Step Motor or DC motor for rotation but hollowed inside?

I am looking for a motor which rotates, but which is hollowed inside. Something like this Rotating Door Lock DC Motor : ID 3881 : $2.50 : Adafruit Industries, Unique & fun DIY electronics and kits, but where the rotating part is a hollowed ring. Essentially, something similar to this https://www.thorlabs.com/newgrouppage9.cfm?objectgroup_ID=8750, but possibly 1 or 2 orders of magnitude cheaper :slight_smile:

Does anyone know any model for this purpose?

I have seen stepper motors with acme thread shafts going through the center. I don't know how large a hole you need.

Use a worm gear approach to the problem. Build the thing using a motor and a worm gear and a hollow pipe.

Did you try Googleing: "hollow shaft stepper motor", I got a ton of hits. How big do you need to opening in the shaft to be?

Yup. This isn't hard to DIY with parts from Amazon if you have some time. And you can make it as precise as you need for fairly low cost.

@OP: what's it for?

Thanks! Ideally I would need hole with 1 inch diameter, but for initial stuff I could work with 0.5inches

Thank you! I actually did not know the proper name for this devices :slight_smile:

Thanks! Can you reccomend any resources that I can consult to learn more about it? It would be great if I could buy all parts from Amazon, indeed!

I work in an optical lab, we use those expensive (>$1.5k) motors to rotate lenses and other optical elements, so I am looking for cheaper alternatives. Even something in the hundreds of dollars range would be a huge improvement for us :slight_smile:

Could you adapt a large pully that is belt driven? I'm thinking of RC parts. You would have to attach the pully to a different bearing and drill out the center, but I would be surprised if that would be difficult.

Servocity and others host Actobotics and goBilda gears of many types and sizes, intended for DIY projects:

Ones like these have up to 32 mm bores, but the inner diameter could easily be increased on a lathe. Or mount your DIY thingy-holder onto the gear face and use the gear as intended.

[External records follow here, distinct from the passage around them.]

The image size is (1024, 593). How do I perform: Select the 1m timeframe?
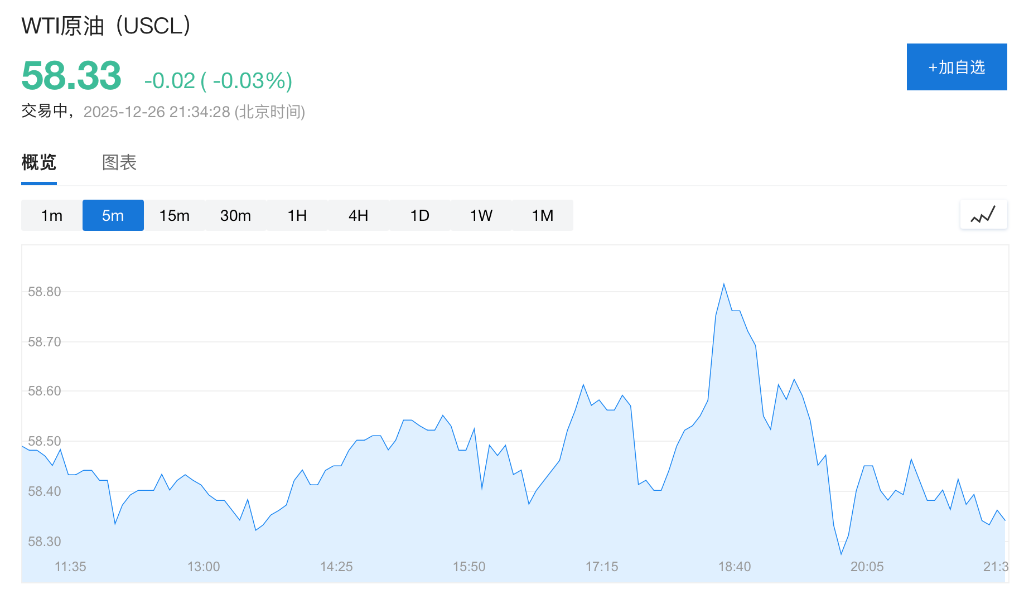[x=52, y=216]
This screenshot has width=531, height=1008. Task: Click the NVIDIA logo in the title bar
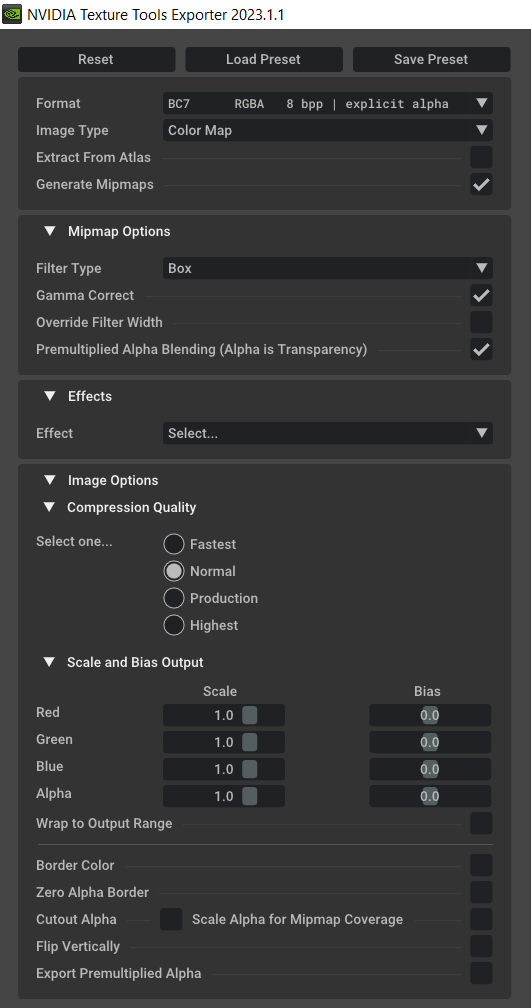click(x=12, y=14)

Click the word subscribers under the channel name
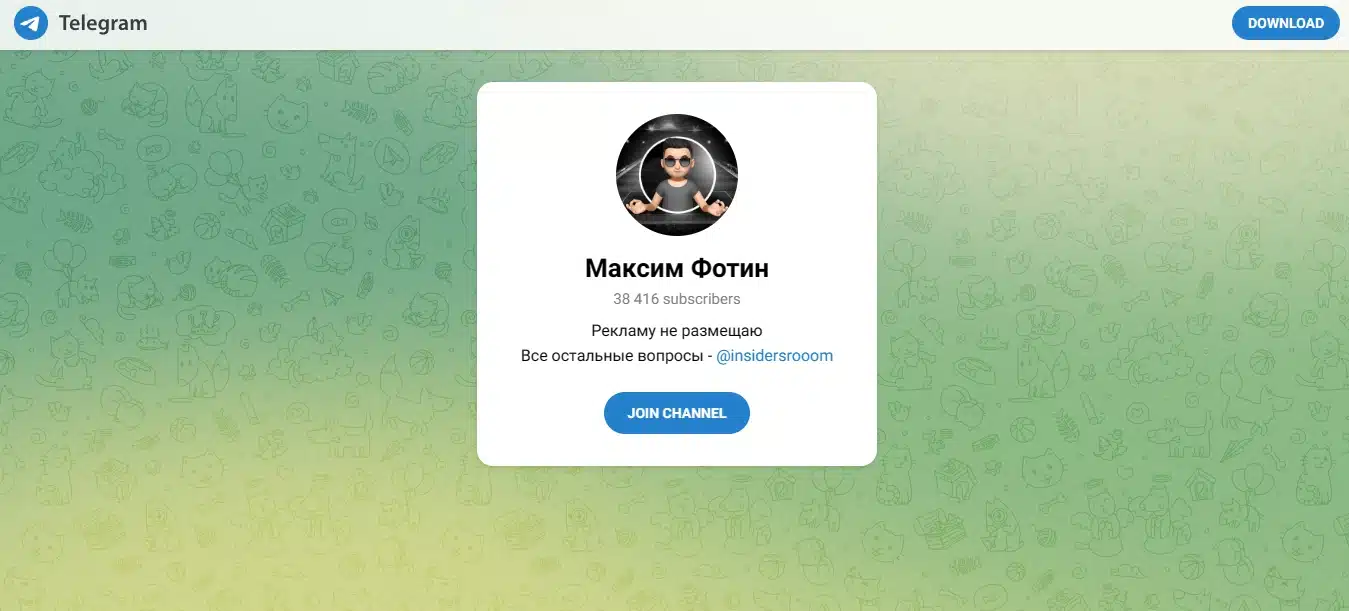coord(702,299)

That depends on the tooling you have at your disposal and your experience. If you're asking the question here, my guess is you don't have the tools you need to build something like this accurately.

Let's start by asking how precise you need the motion to be?

Are you an owner or investor? Even buying a used machine would be quicker than you experimenting trying to make one. The actual cost of the machine is offset by how quickly it can pay for itself, not the list price.

you might expand your search to include hollow shaft servos. Not sure if that will integrate with your setup, but something to look at. Also might have a look at frameless motors, basically just the rotar & stator, no shaft or housing, you're meant to add your own.

good question & we really need to know both your angular tolerance and your runout (facial) tolerance. I dont know a lot about optics, but I know they run on tight tolerances. I suspect thats why those lab motors you linked to are sooo expensive, cost goes up exponentially with precision, no way around it.

I do like the belt drive alternative someone suggested. Just how willing & able are you to fabricate this sort of thing? You got a lathe?

edit: looks like some places actually call them "pipe drives" so my trying searching that too.